In his view, a true republic requires a public and culture that has a love of virtue, that is, a society in which people (particularly leaders) put their love of country and the welfare of the community above their own personal needs. Think about everything we revere George Washington for and now compare it to, say, Donald Trump, Mitch McConnell, that clown from Alaska, or Rand Paul. But this character must exist among a nation as well. When a people lose virtuousness, they begin to lose their republican form of government. We pause now for this important commercial message.
Now back to Bucky's rant.
We're in post-democratic America. According to ol' Chuck Montesquieu, it's not just the character of the people, but also the size of the state itself, that encourages or prevents certain forms of government. A small state tends toward Republic because the rich and poor are neighbors; they see each other at the market or one works for the other, person to person. There is shared commonwealth because they see one another's person & thus one another's rights. A medium sized nation tends toward monarchy; when you lose neighborliness with your fellow countrymen, you lose common-feeling. You need a strong man to enforce the law so that all have an equality of (now reduced) liberty as allowed by the unifying state. But a large nation, an empire--a Russia or a China--will never be a true democracy. The size of state itself requires a despot to hold united all the conflicting interests of a vast land. Even with elections, Putin is still a strong man, a crowd manipulator and a godfather to racketeers who kill inconvenient journalists for him. An iron grasp has always unified Russia; when Gorbachev loosened that grasp, the factions tore the nation apart.
*****
Reproduce the passage on Montesquieu's view of virtue and the size of states word for word, in its entirety.

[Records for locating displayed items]
*****
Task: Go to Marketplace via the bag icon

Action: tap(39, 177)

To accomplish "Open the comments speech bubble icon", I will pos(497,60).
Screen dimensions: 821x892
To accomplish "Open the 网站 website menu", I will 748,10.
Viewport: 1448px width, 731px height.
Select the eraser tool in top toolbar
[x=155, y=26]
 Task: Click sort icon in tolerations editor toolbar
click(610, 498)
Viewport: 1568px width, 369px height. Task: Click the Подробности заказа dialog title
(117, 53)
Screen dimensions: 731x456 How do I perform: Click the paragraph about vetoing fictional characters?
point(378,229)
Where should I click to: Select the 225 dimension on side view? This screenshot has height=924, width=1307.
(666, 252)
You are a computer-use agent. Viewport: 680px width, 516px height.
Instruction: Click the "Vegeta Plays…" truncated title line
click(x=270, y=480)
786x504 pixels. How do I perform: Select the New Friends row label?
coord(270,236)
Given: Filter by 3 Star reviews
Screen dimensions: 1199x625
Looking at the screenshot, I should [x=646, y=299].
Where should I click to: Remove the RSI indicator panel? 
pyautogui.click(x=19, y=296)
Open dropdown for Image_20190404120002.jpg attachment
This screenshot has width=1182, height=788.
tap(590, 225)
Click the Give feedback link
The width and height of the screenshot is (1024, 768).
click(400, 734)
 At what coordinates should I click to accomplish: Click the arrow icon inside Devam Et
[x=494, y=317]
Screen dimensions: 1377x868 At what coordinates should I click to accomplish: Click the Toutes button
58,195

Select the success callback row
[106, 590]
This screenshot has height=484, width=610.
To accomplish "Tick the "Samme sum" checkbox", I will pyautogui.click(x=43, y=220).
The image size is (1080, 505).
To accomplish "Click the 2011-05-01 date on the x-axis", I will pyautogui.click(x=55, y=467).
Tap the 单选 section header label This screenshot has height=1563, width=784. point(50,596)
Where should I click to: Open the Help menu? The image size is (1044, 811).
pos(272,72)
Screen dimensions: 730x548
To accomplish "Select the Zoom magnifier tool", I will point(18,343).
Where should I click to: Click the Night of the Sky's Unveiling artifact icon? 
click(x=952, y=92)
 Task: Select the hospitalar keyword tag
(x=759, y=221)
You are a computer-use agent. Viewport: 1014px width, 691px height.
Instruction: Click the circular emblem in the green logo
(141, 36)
*****
ANSWER IN FULL ->
In his view, a true republic requires a public and culture that has a love of virtue, that is, a society in which people (particularly leaders) put their love of country and the welfare of the community above their own personal needs. Think about everything we revere George Washington for and now compare it to, say, Donald Trump, Mitch McConnell, that clown from Alaska, or Rand Paul. But this character must exist among a nation as well. When a people lose virtuousness, they begin to lose their republican form of government. We pause now for this important commercial message.
Now back to Bucky's rant.
We're in post-democratic America. According to ol' Chuck Montesquieu, it's not just the character of the people, but also the size of the state itself, that encourages or prevents certain forms of government. A small state tends toward Republic because the rich and poor are neighbors; they see each other at the market or one works for the other, person to person. There is shared commonwealth because they see one another's person & thus one another's rights. A medium sized nation tends toward monarchy; when you lose neighborliness with your fellow countrymen, you lose common-feeling. You need a strong man to enforce the law so that all have an equality of (now reduced) liberty as allowed by the unifying state. But a large nation, an empire--a Russia or a China--will never be a true democracy. The size of state itself requires a despot to hold united all the conflicting interests of a vast land. Even with elections, Putin is still a strong man, a crowd manipulator and a godfather to racketeers who kill inconvenient journalists for him. An iron grasp has always unified Russia; when Gorbachev loosened that grasp, the factions tore the nation apart.